WHAT TO DO: Copy out the rows from the line containing "Where should I" through the end of the rows, both ends included, and leave the pictures out of your answer.

****************************************

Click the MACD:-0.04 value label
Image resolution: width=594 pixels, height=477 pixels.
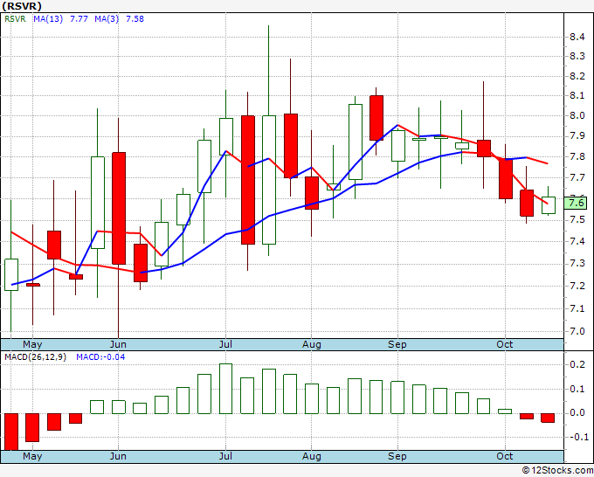pyautogui.click(x=100, y=357)

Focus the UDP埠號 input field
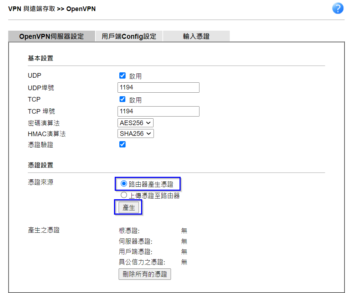coord(158,88)
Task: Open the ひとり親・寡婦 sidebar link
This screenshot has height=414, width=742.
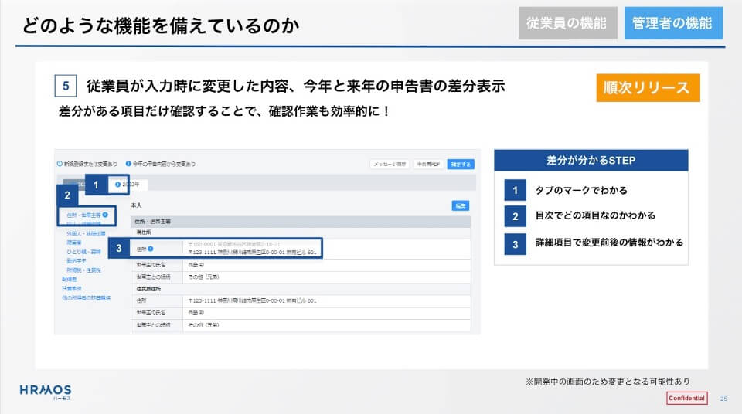Action: click(x=83, y=251)
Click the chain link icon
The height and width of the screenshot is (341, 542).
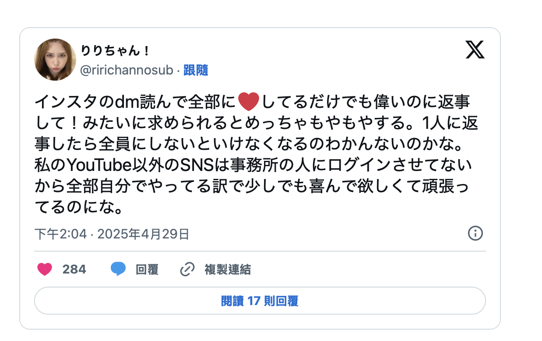[187, 270]
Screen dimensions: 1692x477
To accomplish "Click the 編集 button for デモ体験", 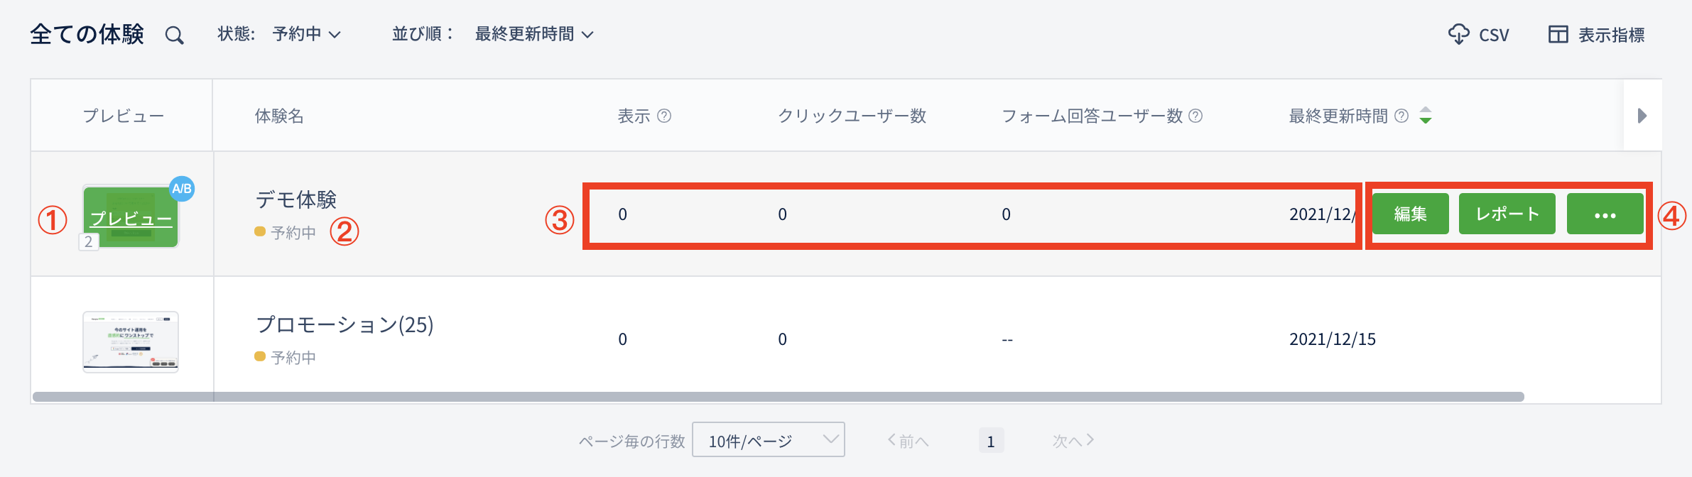I will 1410,214.
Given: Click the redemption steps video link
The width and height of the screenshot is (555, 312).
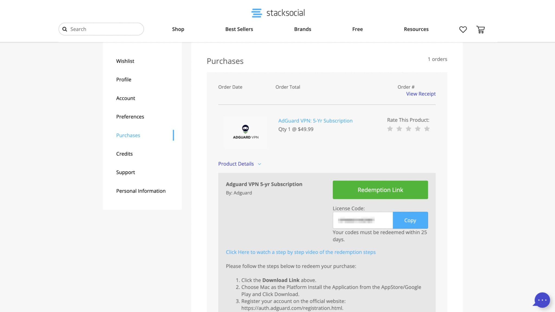Looking at the screenshot, I should tap(301, 252).
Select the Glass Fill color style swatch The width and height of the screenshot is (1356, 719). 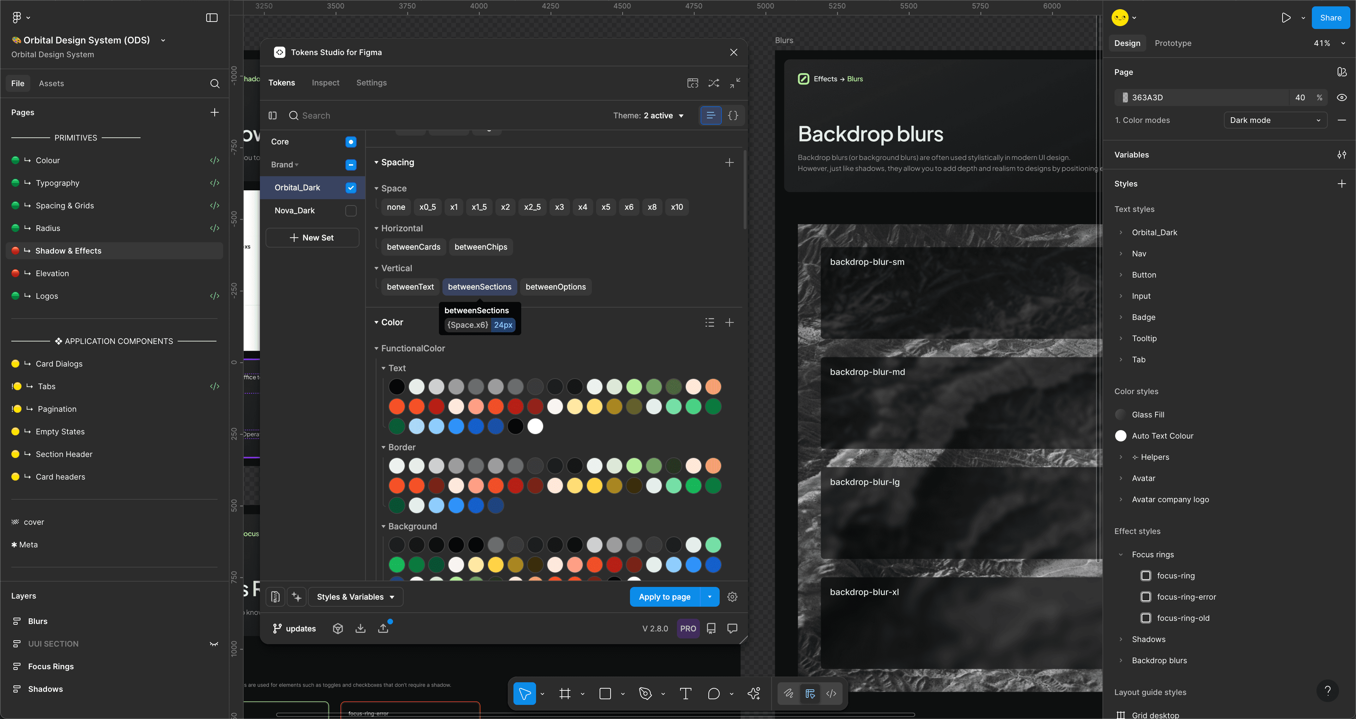pos(1121,415)
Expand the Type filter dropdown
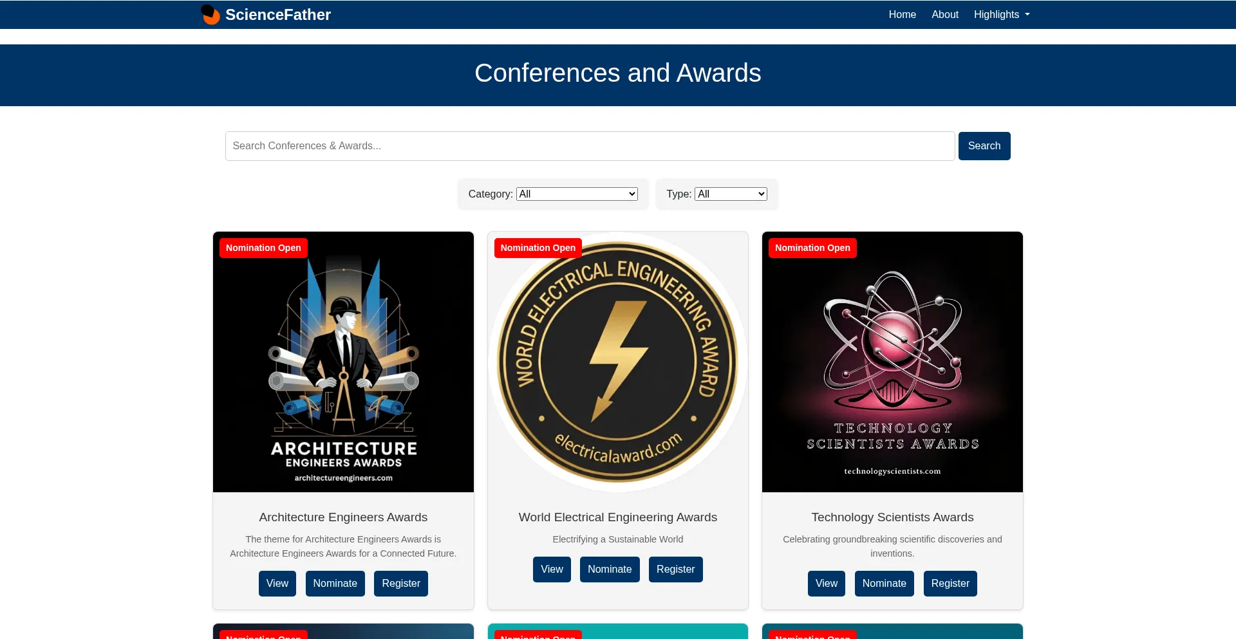 (731, 194)
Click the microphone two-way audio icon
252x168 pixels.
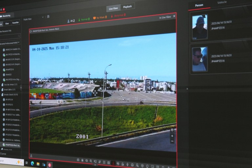[127, 164]
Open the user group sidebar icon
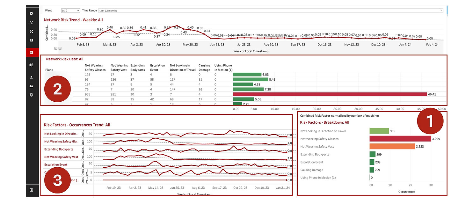473x204 pixels. point(31,86)
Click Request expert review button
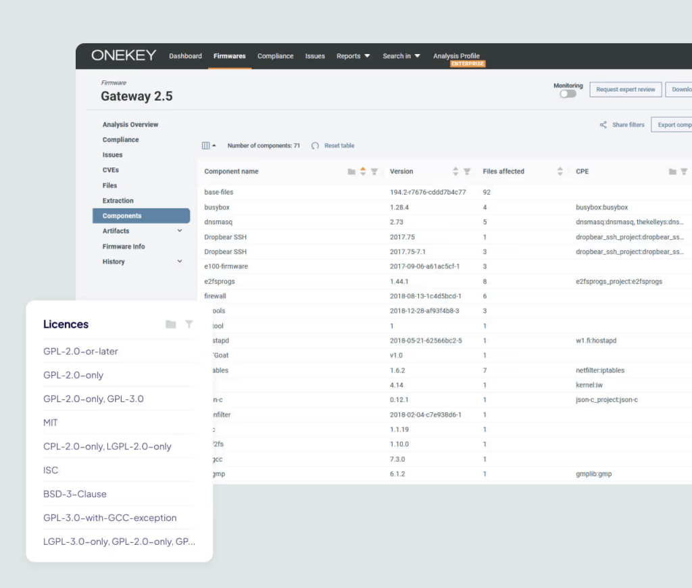Viewport: 692px width, 588px height. (625, 89)
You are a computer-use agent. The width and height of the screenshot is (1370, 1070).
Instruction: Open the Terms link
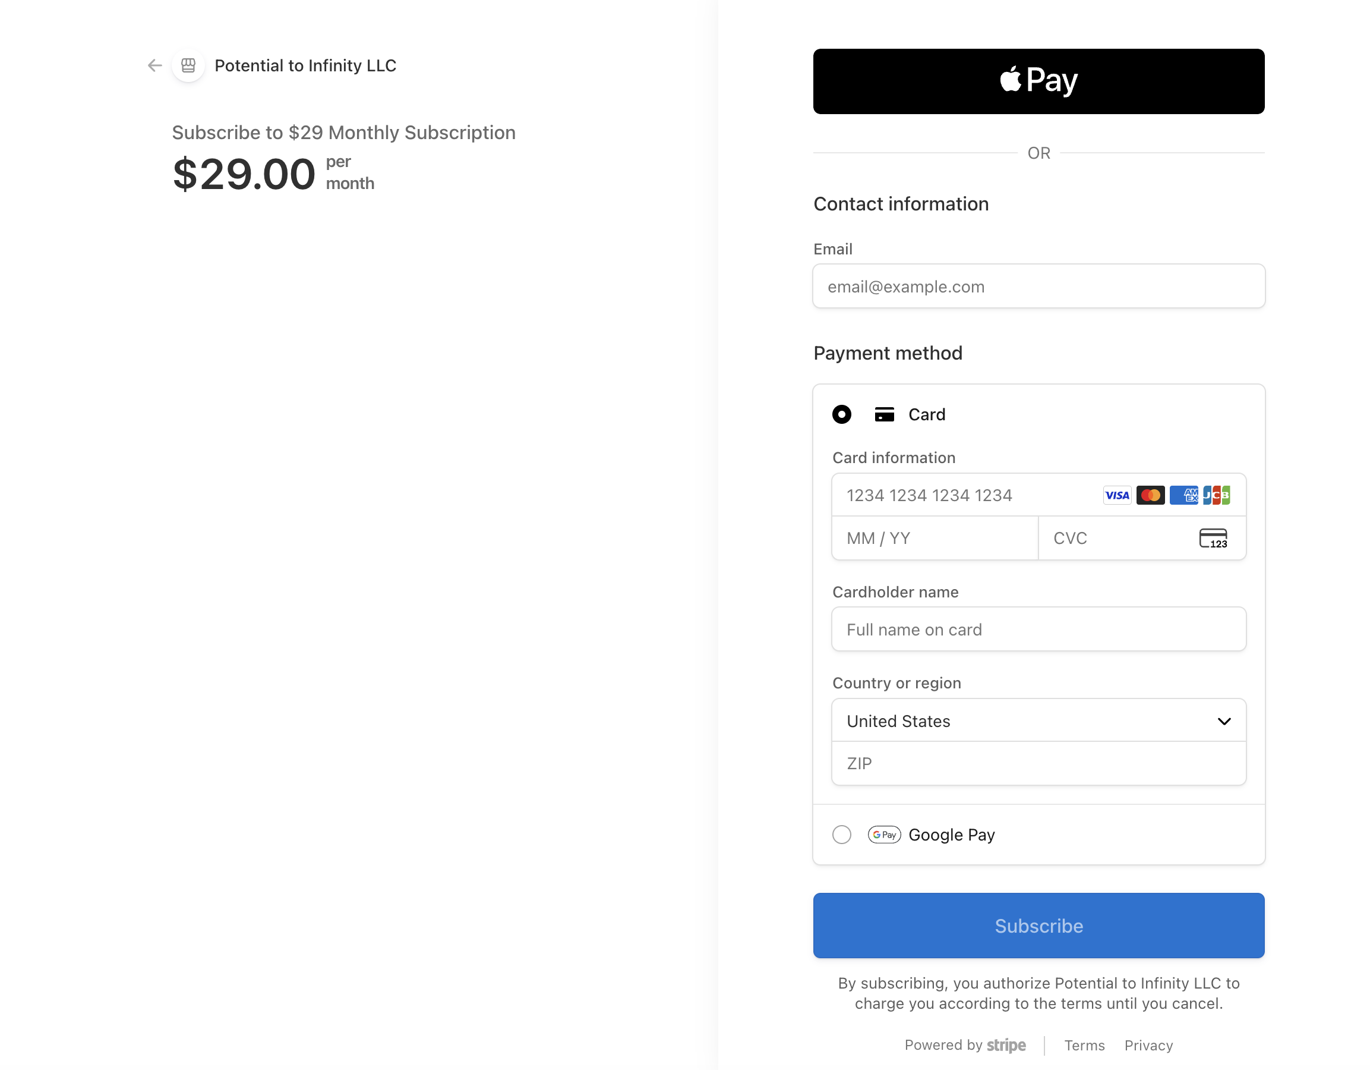click(x=1085, y=1046)
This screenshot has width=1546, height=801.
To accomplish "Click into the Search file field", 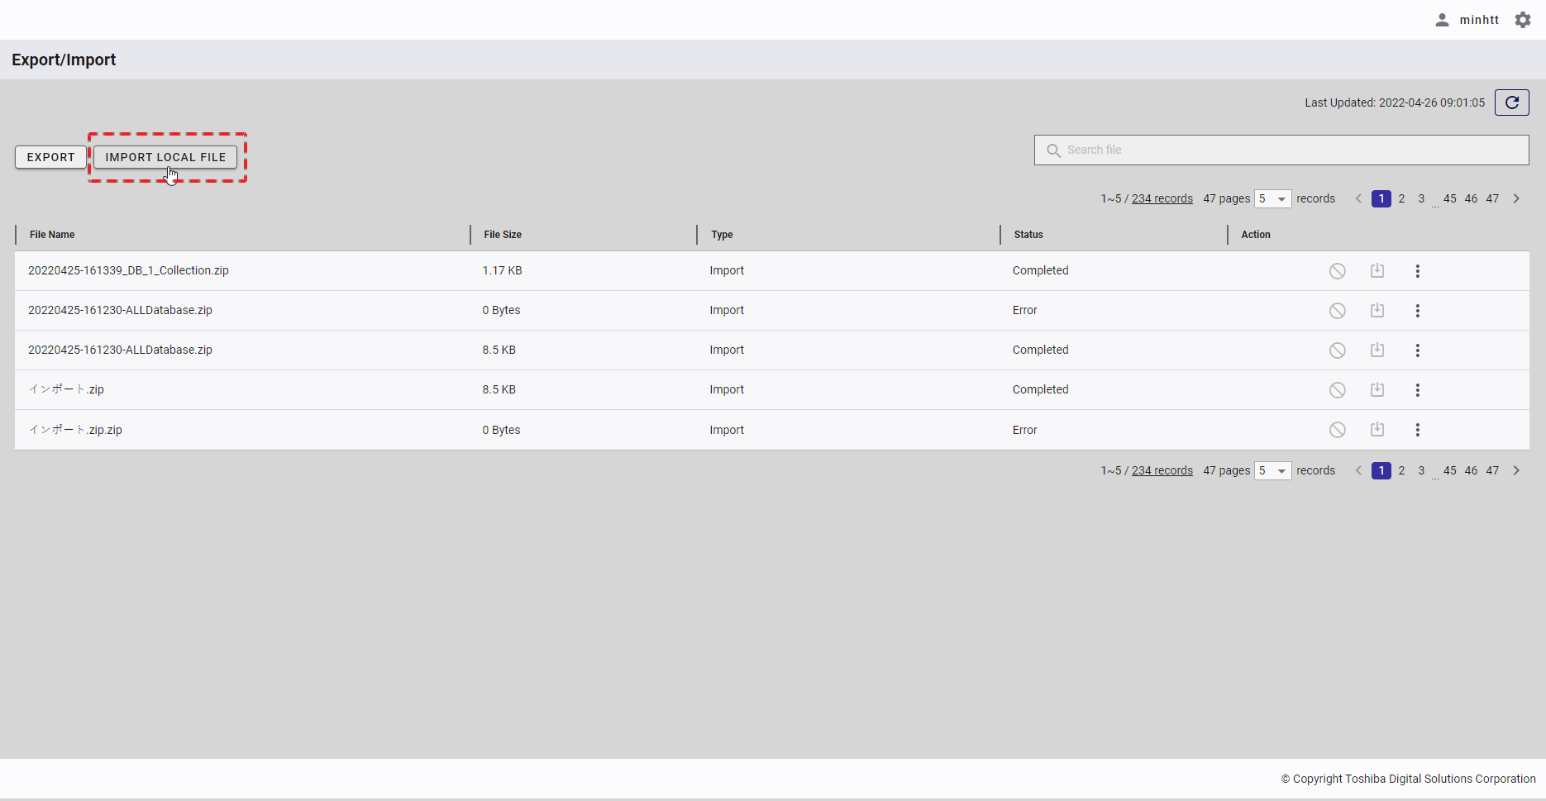I will 1290,150.
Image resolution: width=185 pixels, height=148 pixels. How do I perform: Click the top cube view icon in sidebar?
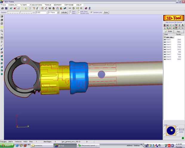tap(2, 16)
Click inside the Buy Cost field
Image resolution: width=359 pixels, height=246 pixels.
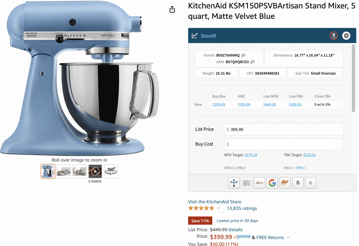(284, 144)
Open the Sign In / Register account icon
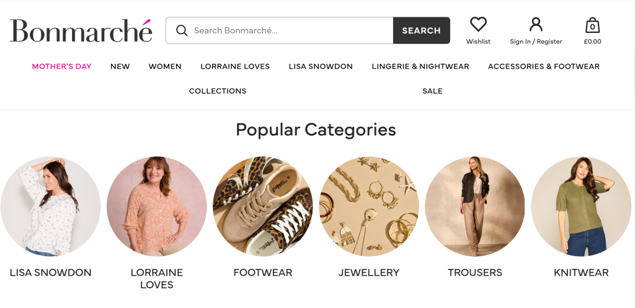 pyautogui.click(x=536, y=25)
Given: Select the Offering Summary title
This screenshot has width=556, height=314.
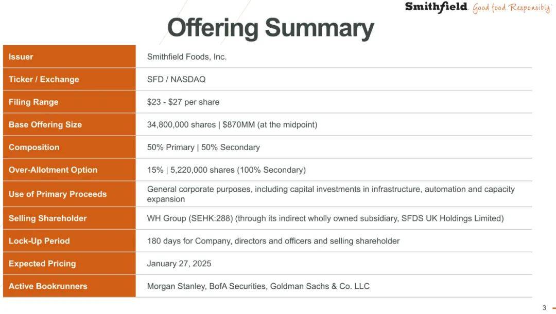Looking at the screenshot, I should (271, 28).
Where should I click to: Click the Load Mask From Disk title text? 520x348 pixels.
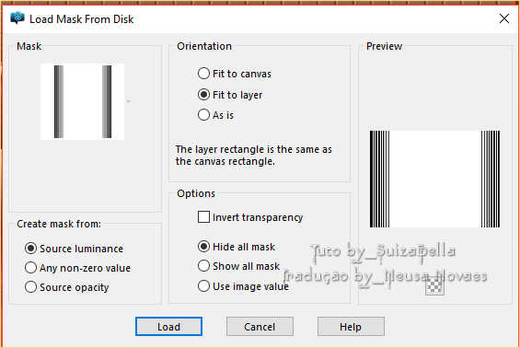(82, 19)
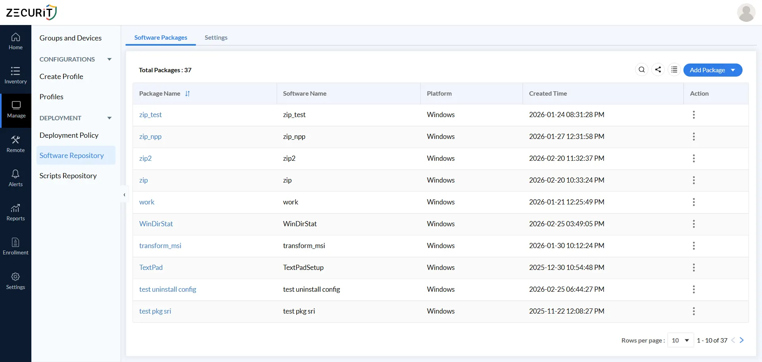The height and width of the screenshot is (362, 762).
Task: Open the Add Package dropdown arrow
Action: 733,70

****************************************

EXERCISE ANSWER:
Where should I click to: Click the Load Mask From Disk title text? 520x348 pixels.
(82, 19)
The height and width of the screenshot is (362, 762).
Task: Open the Add Package dropdown arrow
Action: 733,70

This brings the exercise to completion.